**PASSAGE SHOWN**:

Speaker
Description
Bound states in the continuum (BICs) are localized modes residing in the radiation continuum. They were first predicted for single-particle states, and became a general feature of many wave systems. In many-body quantum physics, it is still unclear what would be a close analog of BICs, and whether interparticle interaction may induce BICs. Here, we predict a novel type of multiparticle states in the interaction-modulated Bose-Hubbard model that can be associated with the BIC concept. Under periodic boundary condition, by constructing multiparticle Wannier states via projection position operator, a so-called quasi-BIC appears as a bound pair residing in a standing wave formed by the third particle. Under open boundary condition, such a hybrid state becomes an eigenstate of the system. We demonstrate that the Thouless pumping of the quasi-BICs can be realized by modulating the onsite interactions in space and time [1]. Surprisingly, while the center-of-mass of the quasi-BIC is shifted by a unit cell in one cycle, the bounded pair moves into bound pair moves in the opposite direction with the standing waves [2]. This is in stark contrast to Thouless pumping of bound states or topologically resonant pumping [3], where all particles move in the same direction. Our work not only paves an avenue to construct multiparticle BICs, but also may provide a new possibility to realize the Hilbert space fragmentation, many-body scars, and ergodicity breaking.
References
[1] Huang, B.; Ke, Y.; Liu, W.; and Lee, C.: “Topological pumping induced by spatiotemporal modulation of interaction” Phys. Scr. 99, 065997 (2024)
[2] Huang, B.; Ke, Y.; Zhong, H.; Kivshar, Y.; and Lee, C.: “Interaction-induced multiparticle bound states in the continuum” arXiv:2312.15664
[3] Ke, Y.; Qin, X.; Kivshar, Y.; and Lee, C.: “Multiparticle Wannier states and Thouless pumping of interacting bosons” Phys. Rev. A 95, 063630 (2017)

[Target position records]

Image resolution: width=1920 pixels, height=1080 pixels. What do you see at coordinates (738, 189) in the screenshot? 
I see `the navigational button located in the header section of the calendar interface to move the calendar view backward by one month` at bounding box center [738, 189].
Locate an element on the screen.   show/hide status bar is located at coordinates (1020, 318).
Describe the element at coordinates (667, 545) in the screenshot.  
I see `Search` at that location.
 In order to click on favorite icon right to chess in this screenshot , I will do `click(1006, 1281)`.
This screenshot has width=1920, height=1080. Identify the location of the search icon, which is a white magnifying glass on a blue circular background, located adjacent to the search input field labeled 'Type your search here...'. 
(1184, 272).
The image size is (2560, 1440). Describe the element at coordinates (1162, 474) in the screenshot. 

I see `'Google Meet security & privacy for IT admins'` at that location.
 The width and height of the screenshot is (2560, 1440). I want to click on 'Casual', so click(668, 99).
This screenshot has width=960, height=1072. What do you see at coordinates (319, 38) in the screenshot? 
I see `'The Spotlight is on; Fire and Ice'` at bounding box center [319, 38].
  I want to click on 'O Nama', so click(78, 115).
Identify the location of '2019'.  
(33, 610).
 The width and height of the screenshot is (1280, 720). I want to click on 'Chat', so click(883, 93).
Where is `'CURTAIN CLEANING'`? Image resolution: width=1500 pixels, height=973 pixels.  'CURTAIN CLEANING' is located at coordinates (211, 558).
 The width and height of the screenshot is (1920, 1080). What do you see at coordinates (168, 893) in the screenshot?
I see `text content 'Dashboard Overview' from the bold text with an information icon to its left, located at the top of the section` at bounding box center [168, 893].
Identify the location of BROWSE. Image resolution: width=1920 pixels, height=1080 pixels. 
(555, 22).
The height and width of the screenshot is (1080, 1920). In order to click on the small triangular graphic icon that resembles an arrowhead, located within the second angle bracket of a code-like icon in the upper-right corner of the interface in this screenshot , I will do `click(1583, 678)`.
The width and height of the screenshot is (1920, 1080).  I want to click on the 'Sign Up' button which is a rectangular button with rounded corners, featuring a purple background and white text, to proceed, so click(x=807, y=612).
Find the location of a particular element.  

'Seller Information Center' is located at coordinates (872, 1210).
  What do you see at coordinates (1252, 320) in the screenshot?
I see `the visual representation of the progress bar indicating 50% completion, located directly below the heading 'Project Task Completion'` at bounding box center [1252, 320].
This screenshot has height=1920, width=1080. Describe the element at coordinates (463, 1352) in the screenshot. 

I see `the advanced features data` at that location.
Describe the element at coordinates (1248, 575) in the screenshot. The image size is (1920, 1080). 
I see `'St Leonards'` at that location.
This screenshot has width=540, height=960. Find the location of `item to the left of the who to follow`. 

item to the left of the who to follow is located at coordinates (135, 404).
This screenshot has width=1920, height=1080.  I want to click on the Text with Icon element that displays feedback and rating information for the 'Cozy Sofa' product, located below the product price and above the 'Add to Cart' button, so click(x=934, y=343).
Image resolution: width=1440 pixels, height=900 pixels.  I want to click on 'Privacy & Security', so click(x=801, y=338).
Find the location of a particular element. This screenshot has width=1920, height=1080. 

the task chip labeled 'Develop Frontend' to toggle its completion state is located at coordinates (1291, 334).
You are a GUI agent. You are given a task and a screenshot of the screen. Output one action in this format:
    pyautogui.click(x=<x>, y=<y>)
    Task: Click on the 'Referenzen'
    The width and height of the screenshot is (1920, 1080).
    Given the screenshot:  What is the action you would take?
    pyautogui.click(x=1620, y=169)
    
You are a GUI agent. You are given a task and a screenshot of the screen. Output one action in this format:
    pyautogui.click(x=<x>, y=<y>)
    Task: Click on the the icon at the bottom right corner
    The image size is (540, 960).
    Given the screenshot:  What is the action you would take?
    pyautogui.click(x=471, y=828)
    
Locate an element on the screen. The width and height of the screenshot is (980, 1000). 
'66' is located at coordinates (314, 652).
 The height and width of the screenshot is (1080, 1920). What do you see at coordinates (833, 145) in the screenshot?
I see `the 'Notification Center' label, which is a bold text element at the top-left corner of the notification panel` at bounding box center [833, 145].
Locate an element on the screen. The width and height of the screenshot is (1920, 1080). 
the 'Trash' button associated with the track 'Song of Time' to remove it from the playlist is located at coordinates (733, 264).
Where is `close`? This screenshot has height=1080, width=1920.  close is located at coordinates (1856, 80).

**WHAT YOU WILL DO**:
1. Reproduce word for word the part of the talk description that opens with the words containing "[2] Huang, B.;" and closes with "95, 063630 (2017)".
2. Using the talk description, decide whether each statement agrees with it, answering yes or no and quoting the deciding words exactly: (a) Bound states in the continuum were first predicted for single-particle states. (b) Under periodic boundary condition, the hybrid state becomes an eigenstate of the system. (c) Thouless pumping of the quasi-BICs can be realized by modulating the onsite interactions in space and time.

**TASK RESPONSES**:
1.
[2] Huang, B.; Ke, Y.; Zhong, H.; Kivshar, Y.; and Lee, C.: “Interaction-induced multiparticle bound states in the continuum” arXiv:2312.15664
[3] Ke, Y.; Qin, X.; Kivshar, Y.; and Lee, C.: “Multiparticle Wannier states and Thouless pumping of interacting bosons” Phys. Rev. A 95, 063630 (2017)

2.
(a) Yes: "They were first predicted for single-particle states"
(b) No: "Under open boundary condition, such a hybrid state becomes an eigenstate of the system."
(c) Yes: "the Thouless pumping of the quasi-BICs can be realized by modulating the onsite interactions in space and time"